Anrechnung ungewidmeter Zahlungen im Strafrecht
Die Judikatur, wonach ungewidmete Zahlungen für den Bereich des Strafrechts in der Regel auf die mit Strafsanktion bewehrte Schuld anzurechnen sind, ist in Bezug auf exekutiv erlangte Beträge nicht anwendbar.
Das Erstgericht verurteilte die Angeklagte wegen mehrerer Finanzvergehen der Abgabenhinterziehung zu einer Geldstrafe und für den Fall der Uneinbringlichkeit zu einer bedingt nachgesehenen Ersatzfreiheitsstrafe. Der Schuldspruch betraf USt-Verkürzungen in den Jahren 1997 bis 2001. Die Finanzbehörde hatte in diesem Zeitraum Abgabenrückstände aus früheren Jahren im Exekutionsweg eingetrieben.
Der OGH wies die Nichtigkeitsbeschwerde der Angeklagten zurück.
Betreffend die Frage nach der Anrechnung ungewidmeter Zahlungen hielt der OGH fest, dass die zu § 114 ASVG (jetzt § 153c StGB) hinsichtlich der Anrechnung von Zahlungen entwickelte Judikatur in Fällen wie dem hier entschiedenen nicht anwendbar ist.

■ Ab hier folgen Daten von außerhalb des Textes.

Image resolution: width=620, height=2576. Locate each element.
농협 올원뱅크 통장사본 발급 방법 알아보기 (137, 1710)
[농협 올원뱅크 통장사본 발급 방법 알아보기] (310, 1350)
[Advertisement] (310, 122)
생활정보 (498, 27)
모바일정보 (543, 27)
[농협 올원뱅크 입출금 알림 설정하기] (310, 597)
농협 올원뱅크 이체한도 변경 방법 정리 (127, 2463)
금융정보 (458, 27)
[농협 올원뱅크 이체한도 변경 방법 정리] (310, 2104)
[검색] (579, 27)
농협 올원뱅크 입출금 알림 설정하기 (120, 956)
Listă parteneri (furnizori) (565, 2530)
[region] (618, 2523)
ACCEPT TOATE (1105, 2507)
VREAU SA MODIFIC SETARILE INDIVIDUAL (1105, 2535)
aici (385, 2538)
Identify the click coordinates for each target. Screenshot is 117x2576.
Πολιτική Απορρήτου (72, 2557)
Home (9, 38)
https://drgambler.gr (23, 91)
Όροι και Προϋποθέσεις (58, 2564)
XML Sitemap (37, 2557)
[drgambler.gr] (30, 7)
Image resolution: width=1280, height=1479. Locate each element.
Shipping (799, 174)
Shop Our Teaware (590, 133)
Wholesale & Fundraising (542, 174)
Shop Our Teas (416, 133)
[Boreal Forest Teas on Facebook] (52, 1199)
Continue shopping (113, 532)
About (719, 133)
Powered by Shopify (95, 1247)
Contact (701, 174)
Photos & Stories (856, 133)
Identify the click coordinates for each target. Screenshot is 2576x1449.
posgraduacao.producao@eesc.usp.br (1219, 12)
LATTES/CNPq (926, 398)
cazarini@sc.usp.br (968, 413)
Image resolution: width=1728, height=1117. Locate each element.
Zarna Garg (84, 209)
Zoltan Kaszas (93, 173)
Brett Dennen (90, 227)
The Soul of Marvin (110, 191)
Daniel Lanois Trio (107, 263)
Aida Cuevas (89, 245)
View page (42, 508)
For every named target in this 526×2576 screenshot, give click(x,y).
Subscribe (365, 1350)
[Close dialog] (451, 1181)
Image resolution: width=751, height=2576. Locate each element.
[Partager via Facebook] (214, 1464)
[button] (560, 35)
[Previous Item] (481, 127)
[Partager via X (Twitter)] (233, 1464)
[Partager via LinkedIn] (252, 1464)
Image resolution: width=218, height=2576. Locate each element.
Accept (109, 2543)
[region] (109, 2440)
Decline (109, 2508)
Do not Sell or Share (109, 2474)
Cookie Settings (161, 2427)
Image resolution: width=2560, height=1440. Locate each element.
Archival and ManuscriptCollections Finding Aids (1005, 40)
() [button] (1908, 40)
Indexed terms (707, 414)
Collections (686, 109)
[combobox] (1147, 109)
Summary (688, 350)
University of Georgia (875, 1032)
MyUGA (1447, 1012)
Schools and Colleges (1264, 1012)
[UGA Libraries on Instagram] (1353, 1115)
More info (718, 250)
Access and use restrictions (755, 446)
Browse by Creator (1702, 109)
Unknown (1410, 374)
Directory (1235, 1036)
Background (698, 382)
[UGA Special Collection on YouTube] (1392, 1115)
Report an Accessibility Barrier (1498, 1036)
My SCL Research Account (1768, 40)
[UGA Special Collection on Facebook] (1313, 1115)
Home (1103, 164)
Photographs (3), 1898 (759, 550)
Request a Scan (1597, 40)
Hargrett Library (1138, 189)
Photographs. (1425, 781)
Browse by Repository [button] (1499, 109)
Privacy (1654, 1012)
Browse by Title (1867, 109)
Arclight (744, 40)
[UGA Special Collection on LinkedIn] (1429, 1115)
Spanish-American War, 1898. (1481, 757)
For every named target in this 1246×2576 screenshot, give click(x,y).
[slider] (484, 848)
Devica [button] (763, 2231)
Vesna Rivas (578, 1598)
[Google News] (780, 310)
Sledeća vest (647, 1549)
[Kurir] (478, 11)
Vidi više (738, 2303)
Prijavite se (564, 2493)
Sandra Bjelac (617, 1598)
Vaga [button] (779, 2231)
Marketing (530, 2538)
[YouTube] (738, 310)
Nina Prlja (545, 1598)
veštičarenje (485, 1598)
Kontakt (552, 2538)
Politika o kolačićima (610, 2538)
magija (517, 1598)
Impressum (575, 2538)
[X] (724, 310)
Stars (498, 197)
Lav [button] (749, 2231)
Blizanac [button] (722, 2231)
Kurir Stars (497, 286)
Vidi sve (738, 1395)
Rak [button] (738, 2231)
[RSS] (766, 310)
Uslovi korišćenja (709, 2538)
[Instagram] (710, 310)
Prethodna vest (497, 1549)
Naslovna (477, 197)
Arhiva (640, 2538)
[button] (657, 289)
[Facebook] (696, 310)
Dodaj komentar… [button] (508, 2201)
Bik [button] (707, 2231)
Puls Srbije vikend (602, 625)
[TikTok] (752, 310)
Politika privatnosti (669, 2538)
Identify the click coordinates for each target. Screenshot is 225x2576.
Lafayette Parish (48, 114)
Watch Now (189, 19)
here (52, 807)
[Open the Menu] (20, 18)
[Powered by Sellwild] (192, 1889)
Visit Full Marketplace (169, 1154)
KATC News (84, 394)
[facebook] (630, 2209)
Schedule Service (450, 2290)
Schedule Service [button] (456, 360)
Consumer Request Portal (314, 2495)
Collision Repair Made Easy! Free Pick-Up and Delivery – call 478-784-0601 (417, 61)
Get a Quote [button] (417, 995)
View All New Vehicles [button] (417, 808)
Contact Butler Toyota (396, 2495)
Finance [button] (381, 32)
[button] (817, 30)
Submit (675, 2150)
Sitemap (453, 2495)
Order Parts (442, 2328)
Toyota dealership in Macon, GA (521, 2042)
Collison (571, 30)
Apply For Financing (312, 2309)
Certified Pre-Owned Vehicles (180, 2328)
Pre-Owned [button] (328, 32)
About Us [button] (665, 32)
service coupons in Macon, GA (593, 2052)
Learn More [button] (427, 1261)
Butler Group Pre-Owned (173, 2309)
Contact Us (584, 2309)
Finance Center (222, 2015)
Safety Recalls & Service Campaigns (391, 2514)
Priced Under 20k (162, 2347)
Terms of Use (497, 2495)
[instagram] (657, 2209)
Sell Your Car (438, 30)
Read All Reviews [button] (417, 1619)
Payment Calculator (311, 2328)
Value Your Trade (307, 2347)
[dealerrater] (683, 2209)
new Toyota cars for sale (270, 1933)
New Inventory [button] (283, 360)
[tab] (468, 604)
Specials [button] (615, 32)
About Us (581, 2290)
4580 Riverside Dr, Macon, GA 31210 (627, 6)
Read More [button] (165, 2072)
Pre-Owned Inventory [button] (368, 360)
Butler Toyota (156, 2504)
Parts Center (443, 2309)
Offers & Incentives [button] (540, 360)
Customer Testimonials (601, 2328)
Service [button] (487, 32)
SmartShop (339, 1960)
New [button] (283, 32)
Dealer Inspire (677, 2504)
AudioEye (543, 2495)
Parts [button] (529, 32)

Jene Rechtsprechung leitet aus der Bestimmung des § 1416 ABGB ab, dass ungewidmete Zahlungen im Bereich des Strafrechts auf die für den Schuldner insoweit beschwerlichste, demgemäß in der Regel auf die mit einer Strafsanktion bewehrte Schuld anzurechnen ist. Liegt aber eine Zahlungswidmung vor, bleibt für die Anwendung dieser Zweifelsregel kein Raum. Dies gilt ebenso in Bezug auf Exekutionsverfahren, wo eine exakt determinierte Forderung betrieben wird, also gerade kein Zweifel darüber besteht, welche Schuld die dabei realisierten Beträge tilgen sollen.
Zur Ersatzfreiheitsstrafe legte der OGH dar, dass deren – im Gesetz gar nicht vorgesehene – bedingte Nachsicht verfehlt gewesen ist. Wird nämlich die primär ausgesprochene Strafe bedingt aufgeschoben, kann die Ersatzfreiheitsstrafe bis zum Widerruf ohnedies nicht vollzogen werden. In den Fällen der Verhängung einer unbedingten Primärsanktion oder des Widerrufs einer bedingten Nachsicht wiederum wäre es in sich widersprüchlich, bei Unvollstreckbarkeit die substituierende Unrechtsfolge nicht zu vollziehen.